Silver Bulls Rejoice as Mexican Miners StrikeSilver Bulls Rejoice as Mexican Miners Strike
By Jon A. Nones
02 Mar 2006 at 05:39 PM EST
St. LOUIS (ResourceInvestor.com) -- Strike hits the Mexico mining industry and many silver bugs are jumping for joy. The silver price spiked today over 4% to breach the psychological $10 barrier, hitting a 22-year high of $10.23 on NYMEX. Is silver really this illiquid or were there other factors at play today?
According to MarketWatch, traders were upbeat about the prospects for a silver exchanged-traded fund. However, Christine Hudacko, advisor at Barclays Global Investors, confirmed with RI that there was no new movement of iShares Silver Trust at the Securities and Exchange Commission.

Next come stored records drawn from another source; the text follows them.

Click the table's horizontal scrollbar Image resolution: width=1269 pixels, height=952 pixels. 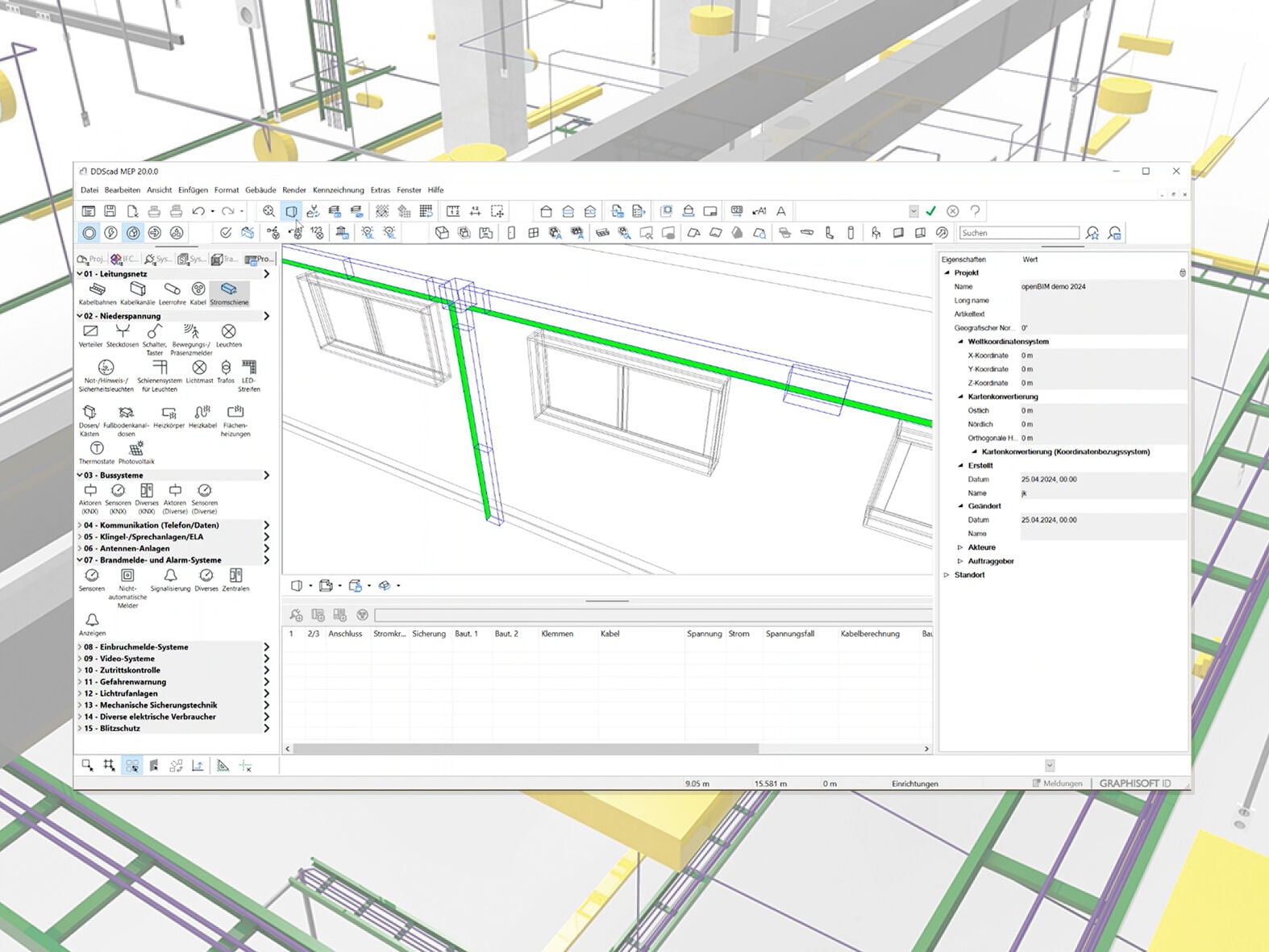click(526, 749)
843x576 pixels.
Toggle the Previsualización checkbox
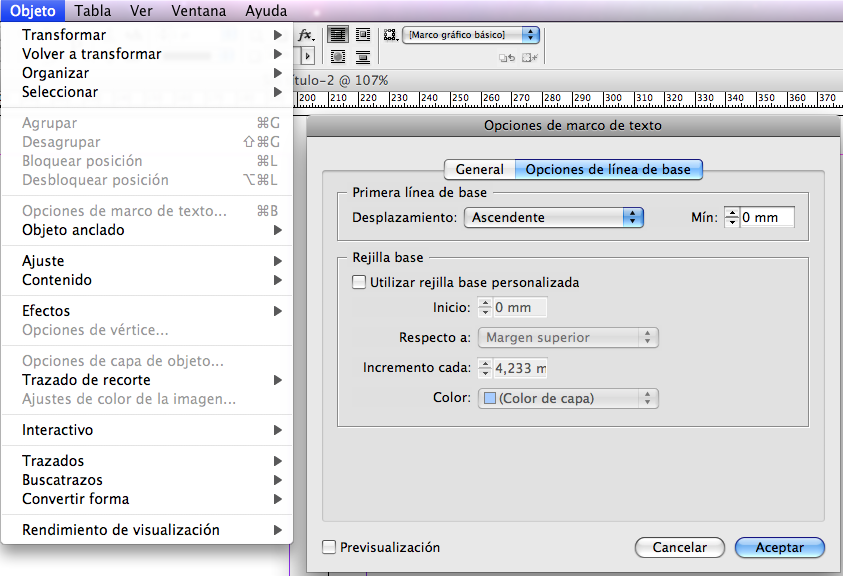point(330,547)
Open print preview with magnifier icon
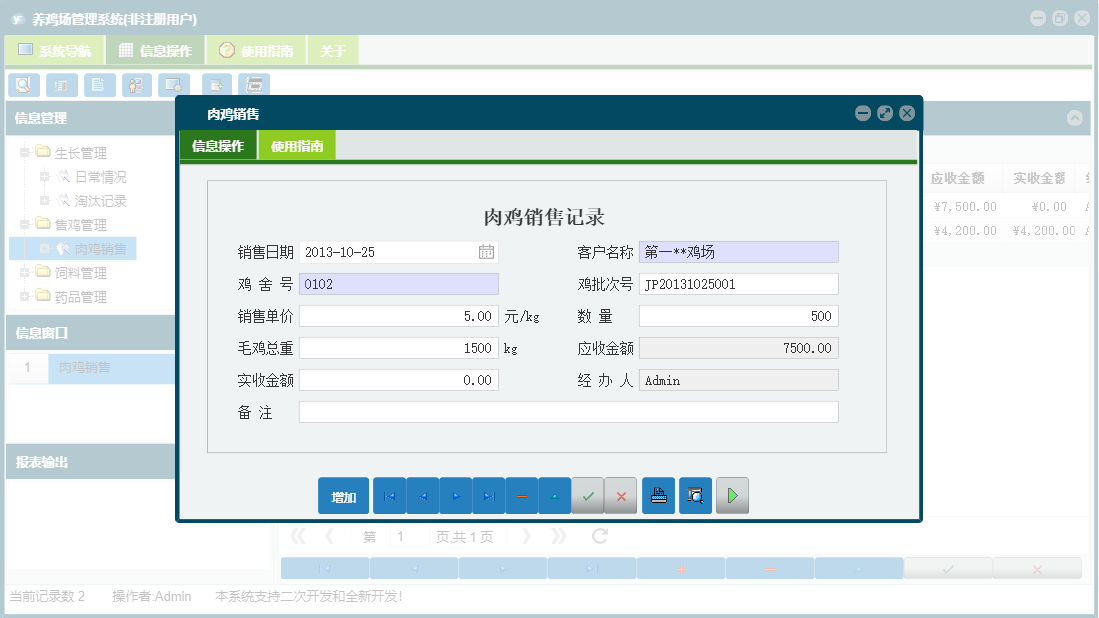 click(x=695, y=496)
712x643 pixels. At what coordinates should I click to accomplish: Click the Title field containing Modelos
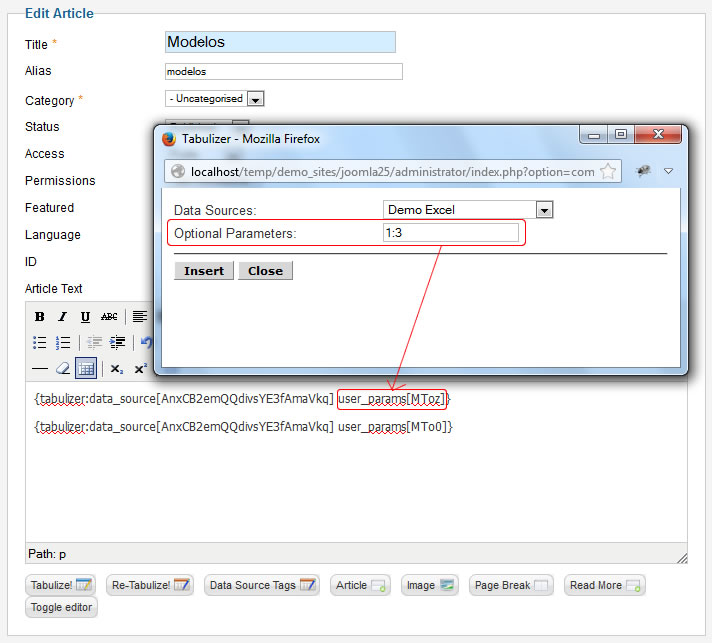[280, 42]
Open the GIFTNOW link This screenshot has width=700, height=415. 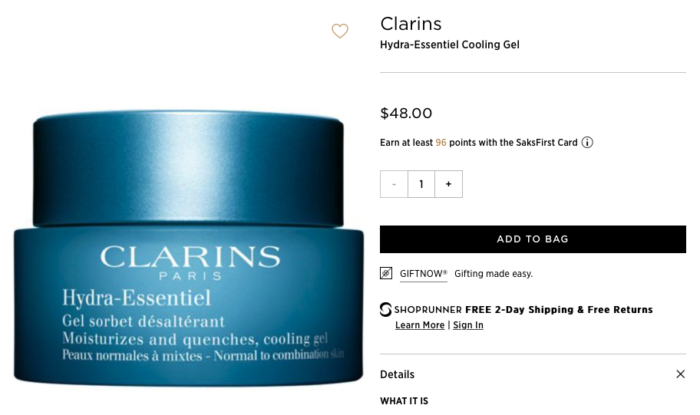coord(423,274)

Jason Hommel, Editor of Silver Stock Report, said silver is indeed this illiquid and the strike in Mexico played a substantial role in today’s spike.
Unrest in the industry has been building since the explosion at Grupo Mexico’s coal mine in northern Mexico that killed 65 men last week. But late last night, union workers closed the world’s no. 1 refined silver producer Penoles' Fresnillo silver mine after tens of thousands of Mexican miners and metal workers joined a nationwide strike.

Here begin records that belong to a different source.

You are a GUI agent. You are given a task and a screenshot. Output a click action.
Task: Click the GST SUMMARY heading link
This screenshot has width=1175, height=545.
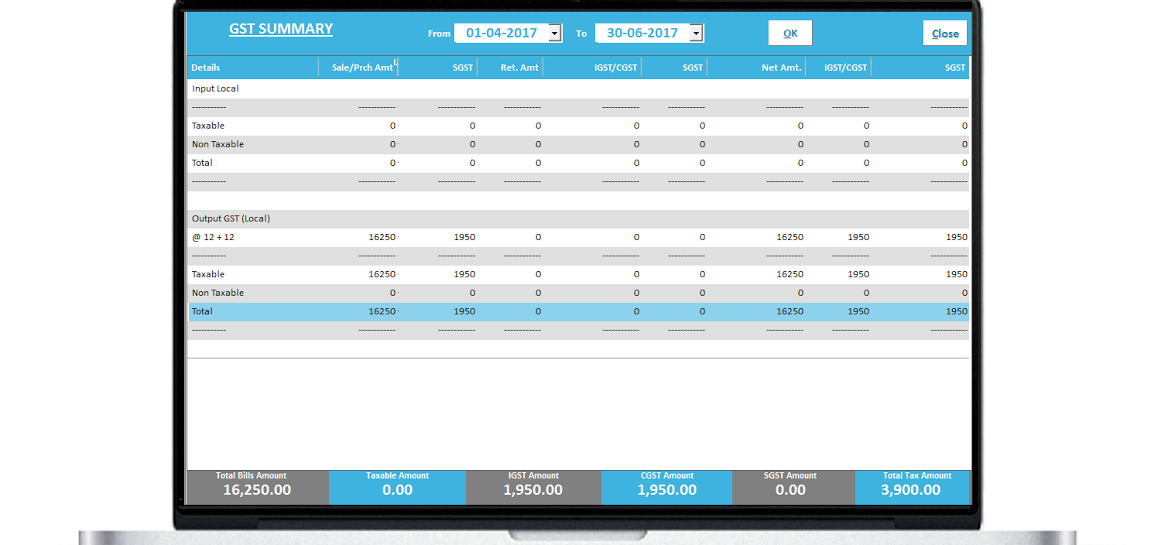tap(281, 28)
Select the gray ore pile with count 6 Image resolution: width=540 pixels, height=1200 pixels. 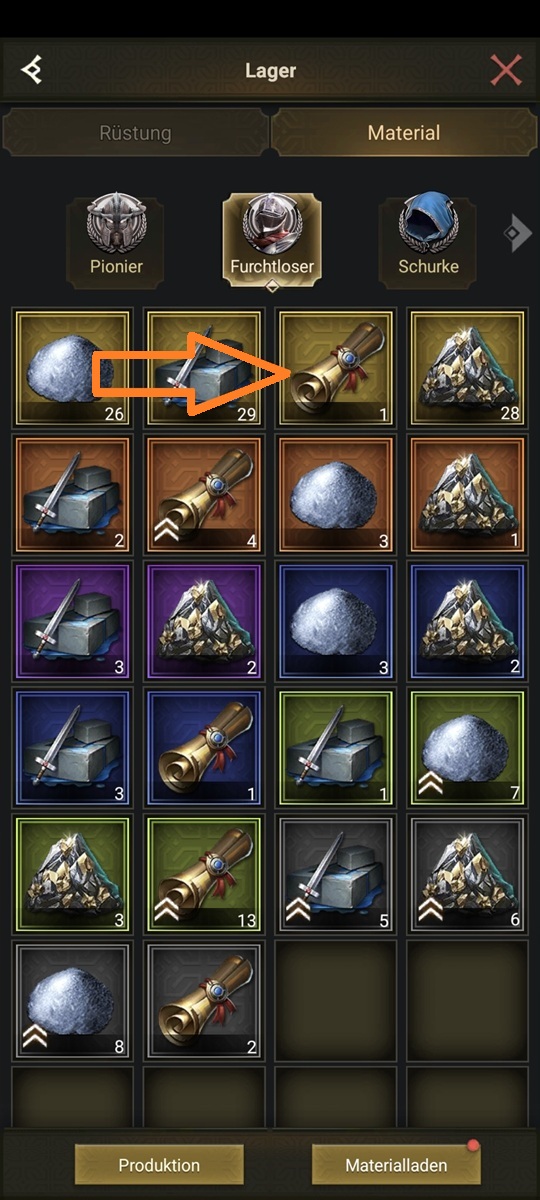pyautogui.click(x=467, y=873)
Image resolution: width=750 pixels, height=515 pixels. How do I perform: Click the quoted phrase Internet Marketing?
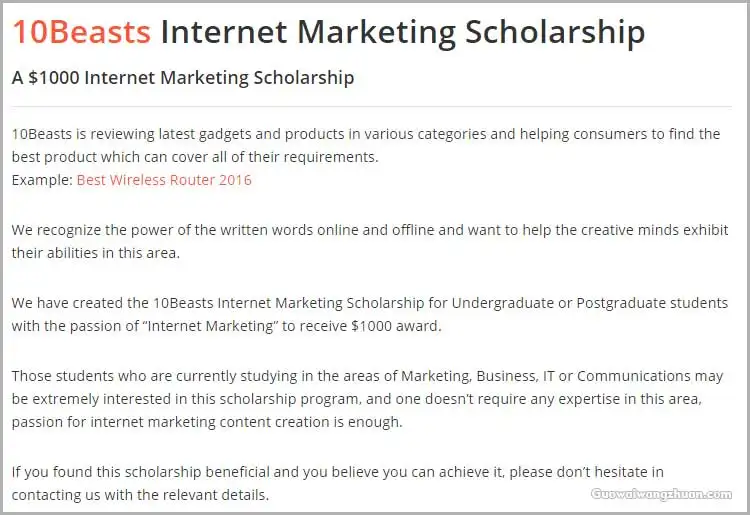point(210,326)
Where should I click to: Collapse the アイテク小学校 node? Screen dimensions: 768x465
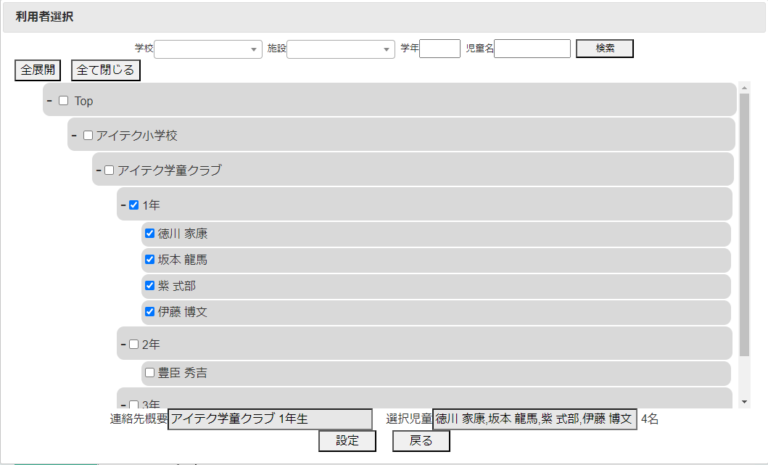coord(74,135)
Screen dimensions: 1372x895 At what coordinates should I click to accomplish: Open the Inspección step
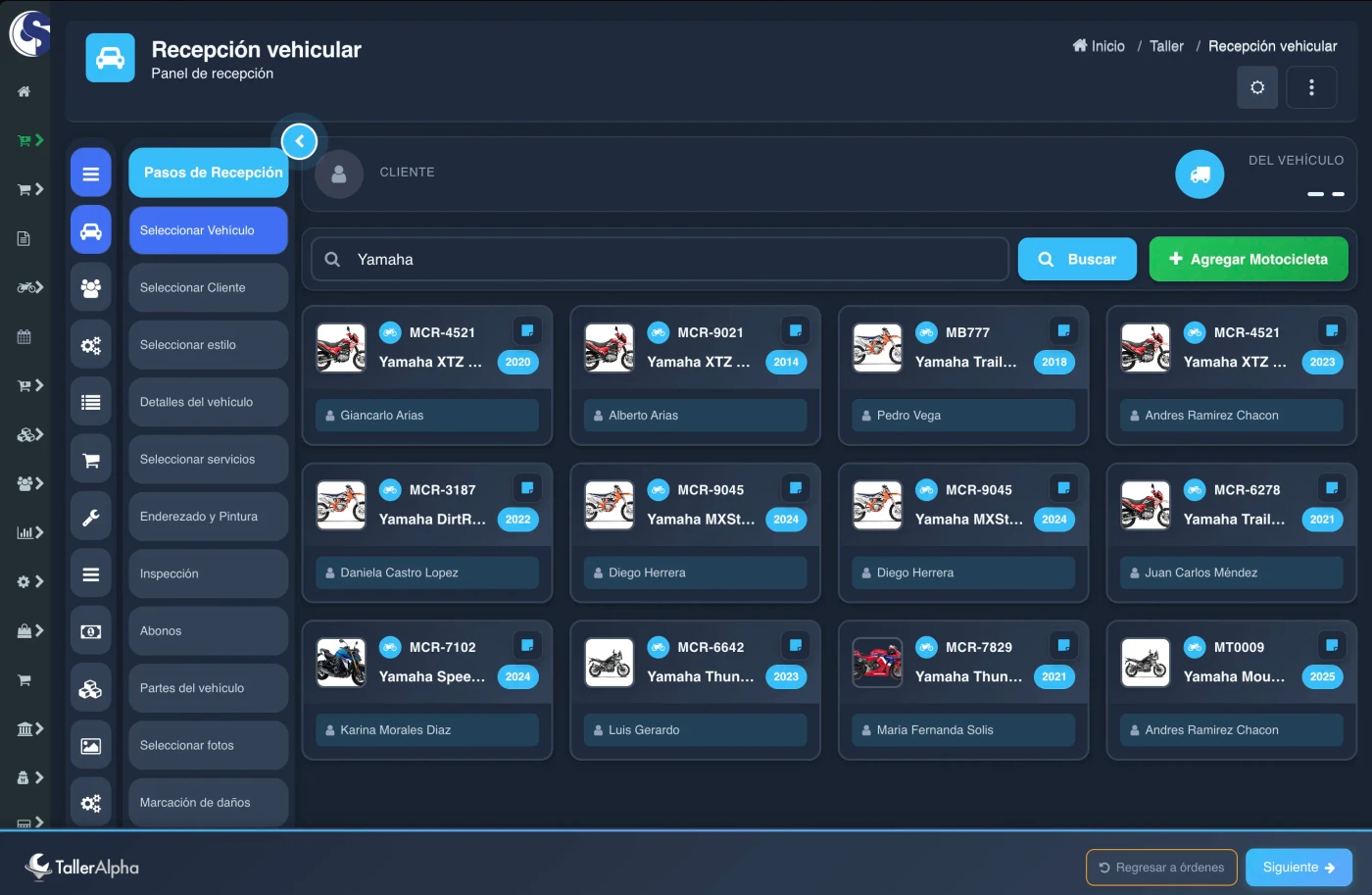(208, 574)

And Penoles produces an average of 80 million ounces of silver per year, the company said.
According to Hommel, the whole market produces roughly 600-650 million ounces of silver a year. The Silver Institute reported that Mexico accounted for almost 100 million ounces each in 2004, roughly 16% of about 615 million total silver ounces.
Source: The Silver Institute
“But we don’t know exactly [the amount] because there are a lot of independent miners that might not report” their production, added Hommel.
However, by using the numbers above, we can estimate that the Penoles refinery processes 80% or more of all the silver mined in Mexico.
“If 10% of the silver production gets halted, that’s going to have a huge impact on the market,” said Hommel.
Furthermore, it also unclear of how much silver is actually in the marketplace.
Todd Stein & Steven McIntyre of The Texas Hedge Report estimated late last year that “250 million ounces is roughly one-third of the world's supply of above ground silver.”
David Morgan, independent precious metals analyst and author of “The Morgan Report,” previously told RI that the amount of existing .999 fine silver bullion is probably less than 500 million ounces total.
Silver analyst Ted Butler said last summer that “130 million ounces … just about equals the total known world silver bullion inventory.”
And, Jeffrey Christian of CPM Group recently calculated only 75 to 100 million ounces of silver currently in bank vaults.
So with such discrepancy, it is very hard to determine who is right and how much silver is actually out there. What we do know is that Mexico was the world’s leading silver producer in 2004, according to the Silver Institute.
“We’re already in a deficit,” he said. “So if we have this strike and investor interest on top of it...”
You get the picture.
But compared to the market reaction if and when Barclays’ silver ETF gets SEC approval, Hommel said “this spike today is not even close to what you’re going to see.”
According to Hommel, silver used to move up and down $10 daily back when it was $50 in the 1980s.
“We’re going to see these types of movements again,” Hommel told RI.
Today’s Metal Prices
Source: TheBullionDesk.com
April silver climbed 41.8 cents, or 4.3%, to close at $10.208 an ounce today on the New York Mercantile Exchange.
Hommel said that silver was following gold to some extent today as well. Gold futures broke the $570 mark again today, closing at $570.40, up $4.60.
Copper tacked on 3.2 cents to close at $2.2675 a pound extending gains after climbing almost 6 cents on Wednesday.
Grupo Mexico, the world's No. 3 copper producer, said its Cananea and La Caridad copper mines were closed for a second day by the strike.
La Caridad and Cananea between them produced close to 320,000 tonnes of copper in 2005, according to Reuters.
The June palladium contract jumped $3.05 an ounce to end at $303 and April platinum rose $3 to end at $1,054.80 an ounce.